* **Activity**:
Pick up the passage below on bone marrow samples from hypoplastic MDS and aplastic anemia patients, and continue it from its final sentence.

* **Selected text**:
***
BM biopsies (BMB) or clot (BMC) sections from 64 patients, 33 with hMDS (16 with refractory anemia [RA], 9 with refractory cytopenia with multilineage dysplasia [RCMD], 2 with MDS, unclassifiable, and 6 with refractory cytopenia of childhood [RCC]; 27 adults and 6 children) and 31 with AA (23 adults and 8 children) were retrieved from the tissue archives of the Asan Medical Center in Seoul, Korea. All the cases had been diagnosed between May 1998 and April 2007. The age and sex differences between the hMDS and AA patients were not significant. Data on white blood cell and differential counts, hemoglobin level, platelet count, mean corpuscular volume, red cell distribution width, paroxysmal nocturnal hemoglobinuria (PNH) test results, and chromosomal analysis at diagnosis were collected for each sample. Clinical histories were assessed via retrospective chart review. Conventional BMA smears and hematoxylin and eosin-stained BMB and BMC slides were reviewed for each case. Diagnoses of MDS were made in accordance with the WHO classification (2008) [8]. A diagnosis of AA was defined as pancytopenia (absolute neutrophil count <1.8×10⁹/L, platelet count <140×10⁹/L, and anemia with hematocrit level <38%) with hypocellular BM. Hypocellularity was defined as BM cellularity of lower than 30% in patients of 60 yr or younger, or less than 20% in patients over 60 yr. Three cases initially diagnosed with AA were later diagnosed with MDS according to the chromosomal abnormalities and the presence of dyspoiesis. A group of 7 controls was used for comparison (2 patients with iron deficiency anemia, 2 with immune thrombocytopenia, and 3 with BM-uninvolved lymphoma).
***
* **Listed entries**:
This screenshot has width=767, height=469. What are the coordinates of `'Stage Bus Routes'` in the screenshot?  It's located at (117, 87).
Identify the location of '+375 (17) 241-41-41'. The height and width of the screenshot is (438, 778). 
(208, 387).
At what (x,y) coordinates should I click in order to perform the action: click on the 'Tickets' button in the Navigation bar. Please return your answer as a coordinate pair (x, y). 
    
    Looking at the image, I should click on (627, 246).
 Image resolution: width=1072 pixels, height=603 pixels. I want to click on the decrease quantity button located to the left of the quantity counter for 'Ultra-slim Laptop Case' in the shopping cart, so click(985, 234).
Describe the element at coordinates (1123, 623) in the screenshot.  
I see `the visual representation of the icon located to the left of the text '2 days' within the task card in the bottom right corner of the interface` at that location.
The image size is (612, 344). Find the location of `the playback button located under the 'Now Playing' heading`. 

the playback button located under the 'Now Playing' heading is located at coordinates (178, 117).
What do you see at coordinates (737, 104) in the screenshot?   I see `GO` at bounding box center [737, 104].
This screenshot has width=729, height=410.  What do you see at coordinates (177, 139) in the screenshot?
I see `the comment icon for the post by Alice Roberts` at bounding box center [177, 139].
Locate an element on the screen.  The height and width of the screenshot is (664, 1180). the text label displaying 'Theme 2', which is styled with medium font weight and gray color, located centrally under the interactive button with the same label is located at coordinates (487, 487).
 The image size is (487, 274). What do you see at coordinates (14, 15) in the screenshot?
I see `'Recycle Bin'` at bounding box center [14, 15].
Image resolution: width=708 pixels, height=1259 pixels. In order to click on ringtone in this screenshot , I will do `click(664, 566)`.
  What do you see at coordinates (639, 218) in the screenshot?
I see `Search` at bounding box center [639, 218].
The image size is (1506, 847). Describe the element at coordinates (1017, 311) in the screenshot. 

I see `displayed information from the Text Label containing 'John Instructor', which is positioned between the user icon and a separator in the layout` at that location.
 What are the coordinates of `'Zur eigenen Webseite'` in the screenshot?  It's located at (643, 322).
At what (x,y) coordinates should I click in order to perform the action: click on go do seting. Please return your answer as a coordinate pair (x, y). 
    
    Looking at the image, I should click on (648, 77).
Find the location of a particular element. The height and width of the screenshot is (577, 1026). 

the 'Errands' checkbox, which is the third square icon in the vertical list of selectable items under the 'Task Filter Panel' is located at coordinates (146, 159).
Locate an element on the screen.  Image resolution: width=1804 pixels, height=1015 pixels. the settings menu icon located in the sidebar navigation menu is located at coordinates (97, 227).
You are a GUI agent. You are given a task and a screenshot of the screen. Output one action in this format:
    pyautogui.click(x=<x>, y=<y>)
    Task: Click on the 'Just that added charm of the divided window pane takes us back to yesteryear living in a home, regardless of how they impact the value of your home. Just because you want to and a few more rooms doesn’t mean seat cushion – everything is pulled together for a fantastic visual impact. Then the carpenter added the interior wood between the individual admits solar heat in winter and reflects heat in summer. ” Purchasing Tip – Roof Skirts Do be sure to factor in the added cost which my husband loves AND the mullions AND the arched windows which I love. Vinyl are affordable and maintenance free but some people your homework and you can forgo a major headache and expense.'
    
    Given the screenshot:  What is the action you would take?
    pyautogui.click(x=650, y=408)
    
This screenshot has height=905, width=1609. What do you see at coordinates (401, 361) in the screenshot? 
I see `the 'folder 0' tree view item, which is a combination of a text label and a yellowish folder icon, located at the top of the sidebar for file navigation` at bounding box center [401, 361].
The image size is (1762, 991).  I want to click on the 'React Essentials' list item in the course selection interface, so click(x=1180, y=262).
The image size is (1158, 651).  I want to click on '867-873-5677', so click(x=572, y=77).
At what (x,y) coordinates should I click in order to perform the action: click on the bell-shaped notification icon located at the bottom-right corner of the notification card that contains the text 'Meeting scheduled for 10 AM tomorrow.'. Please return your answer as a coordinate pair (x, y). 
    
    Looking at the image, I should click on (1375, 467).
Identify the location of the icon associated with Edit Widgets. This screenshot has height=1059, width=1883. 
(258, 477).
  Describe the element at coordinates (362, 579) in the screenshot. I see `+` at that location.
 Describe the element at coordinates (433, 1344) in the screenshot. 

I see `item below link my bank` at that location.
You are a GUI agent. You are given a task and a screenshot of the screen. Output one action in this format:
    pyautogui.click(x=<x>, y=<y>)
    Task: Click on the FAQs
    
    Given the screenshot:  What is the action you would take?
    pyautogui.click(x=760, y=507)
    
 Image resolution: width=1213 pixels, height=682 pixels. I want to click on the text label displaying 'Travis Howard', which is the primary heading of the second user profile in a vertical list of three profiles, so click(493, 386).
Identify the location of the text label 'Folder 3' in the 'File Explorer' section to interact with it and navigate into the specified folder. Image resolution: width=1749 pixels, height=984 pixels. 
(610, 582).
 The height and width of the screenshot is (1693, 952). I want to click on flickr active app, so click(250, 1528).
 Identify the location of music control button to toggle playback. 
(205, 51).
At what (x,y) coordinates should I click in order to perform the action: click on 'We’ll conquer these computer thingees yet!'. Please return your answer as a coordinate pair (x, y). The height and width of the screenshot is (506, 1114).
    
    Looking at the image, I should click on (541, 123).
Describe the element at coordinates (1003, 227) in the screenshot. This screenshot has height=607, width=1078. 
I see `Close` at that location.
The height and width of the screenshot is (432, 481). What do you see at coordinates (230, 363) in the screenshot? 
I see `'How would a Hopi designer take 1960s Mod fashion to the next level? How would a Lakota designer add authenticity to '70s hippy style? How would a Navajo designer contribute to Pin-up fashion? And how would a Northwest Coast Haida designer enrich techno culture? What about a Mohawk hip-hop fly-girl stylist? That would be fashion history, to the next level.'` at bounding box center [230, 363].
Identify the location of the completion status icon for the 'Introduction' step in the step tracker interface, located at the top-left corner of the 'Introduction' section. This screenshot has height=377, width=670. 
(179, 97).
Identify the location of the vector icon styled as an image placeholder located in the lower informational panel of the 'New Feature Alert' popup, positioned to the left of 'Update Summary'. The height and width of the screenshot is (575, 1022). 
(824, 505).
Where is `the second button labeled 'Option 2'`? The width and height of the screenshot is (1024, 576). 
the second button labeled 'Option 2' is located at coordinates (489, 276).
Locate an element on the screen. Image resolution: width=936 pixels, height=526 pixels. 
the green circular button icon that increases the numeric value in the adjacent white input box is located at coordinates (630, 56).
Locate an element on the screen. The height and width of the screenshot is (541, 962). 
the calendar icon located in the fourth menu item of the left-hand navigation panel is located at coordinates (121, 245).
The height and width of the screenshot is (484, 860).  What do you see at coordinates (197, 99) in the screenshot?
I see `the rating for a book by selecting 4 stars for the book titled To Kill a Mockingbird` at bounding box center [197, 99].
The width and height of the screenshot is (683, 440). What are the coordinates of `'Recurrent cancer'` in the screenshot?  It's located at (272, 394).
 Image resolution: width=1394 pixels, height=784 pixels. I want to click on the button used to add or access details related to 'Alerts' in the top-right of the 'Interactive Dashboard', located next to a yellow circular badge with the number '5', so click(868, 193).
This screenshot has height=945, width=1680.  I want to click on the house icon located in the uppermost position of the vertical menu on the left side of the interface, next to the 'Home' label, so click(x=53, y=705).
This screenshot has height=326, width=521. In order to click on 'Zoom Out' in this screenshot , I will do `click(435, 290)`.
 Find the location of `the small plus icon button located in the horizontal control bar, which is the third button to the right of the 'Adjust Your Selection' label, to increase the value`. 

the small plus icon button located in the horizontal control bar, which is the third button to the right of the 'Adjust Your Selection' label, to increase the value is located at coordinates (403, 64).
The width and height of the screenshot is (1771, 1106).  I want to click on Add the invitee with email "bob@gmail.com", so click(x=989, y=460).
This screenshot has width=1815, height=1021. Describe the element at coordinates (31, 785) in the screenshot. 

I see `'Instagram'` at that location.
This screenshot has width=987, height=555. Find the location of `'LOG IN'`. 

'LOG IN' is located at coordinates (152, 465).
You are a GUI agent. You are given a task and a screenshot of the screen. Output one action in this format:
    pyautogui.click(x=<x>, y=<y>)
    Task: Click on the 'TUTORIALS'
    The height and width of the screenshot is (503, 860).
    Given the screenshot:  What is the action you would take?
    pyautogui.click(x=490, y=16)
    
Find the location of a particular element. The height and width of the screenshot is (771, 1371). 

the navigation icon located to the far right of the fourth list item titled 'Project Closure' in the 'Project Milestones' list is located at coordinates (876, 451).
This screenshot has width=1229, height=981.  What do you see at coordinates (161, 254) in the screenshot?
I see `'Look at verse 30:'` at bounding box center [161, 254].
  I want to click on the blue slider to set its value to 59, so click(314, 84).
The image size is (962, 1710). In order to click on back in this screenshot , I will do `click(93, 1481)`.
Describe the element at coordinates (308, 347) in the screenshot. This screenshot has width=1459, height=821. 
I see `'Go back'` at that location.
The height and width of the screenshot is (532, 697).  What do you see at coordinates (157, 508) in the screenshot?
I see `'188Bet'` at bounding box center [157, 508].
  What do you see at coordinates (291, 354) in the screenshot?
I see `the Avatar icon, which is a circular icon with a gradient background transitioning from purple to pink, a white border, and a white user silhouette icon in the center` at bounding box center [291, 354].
***
* **Response for this exercise**:
2. Immunohistochemistry

IHC staining for CD34 and p53 was performed on formalin-fixed, paraffin-embedded BMB or BMC sections. To examine CD34 and p53 expression, sections were treated with a citrate buffer at 100℃ in an oven for 60 min to allow antigen retrieval. Primary antibodies against CD34 (1:100; QBEnd-10, Dako, Glostrup, Denmark) and p53 (1:200; DO-7, Dako) were used. Immunostaining was performed using the EnVision detection system (K5007, Dako). Immunoreactivity was detected with 3,3'-diaminobenzidine (Dako). Known lymphoma tissue sections were also stained for use as positive controls for p53. The CD34 positivity of endothelial cells was used as an internal control for CD34 staining. Hematopoietic cells with cell surface membranes and cytoplasmic CD34-positive immunostaining and those with positive nuclear staining for p53 were classified as positive (Fig. 1). The number of positively stained BM nucleated cells was counted on 10 high-power fields (HPF; ×40, objective ×10), excluding the cortical and trabecular bone, periosteal connective tissue, hemorrhagic areas, and areas occupied by fat cells. The abnormal localization of immature precursors (ALIP), defined as aggregates of myeloblasts and promyelocytes (5 or more cells), in marrow trephine biopsies and their number were also counted on 10 HPF, as were the number of CD34+ clusters, defined as aggregates of CD34-positive cells (3 or more cells), and the number of endothelial cells. Two hematopathologists counted CD34+ cells, p53+ cells, ALIP, CD34+ cell clusters and endothelial cells separately, and the mean value was taken. For discordant results with variability more than 10% between the two hematopathologists, the numerization was performed simultaneously by two hematopathologists with a multi-headed microscope.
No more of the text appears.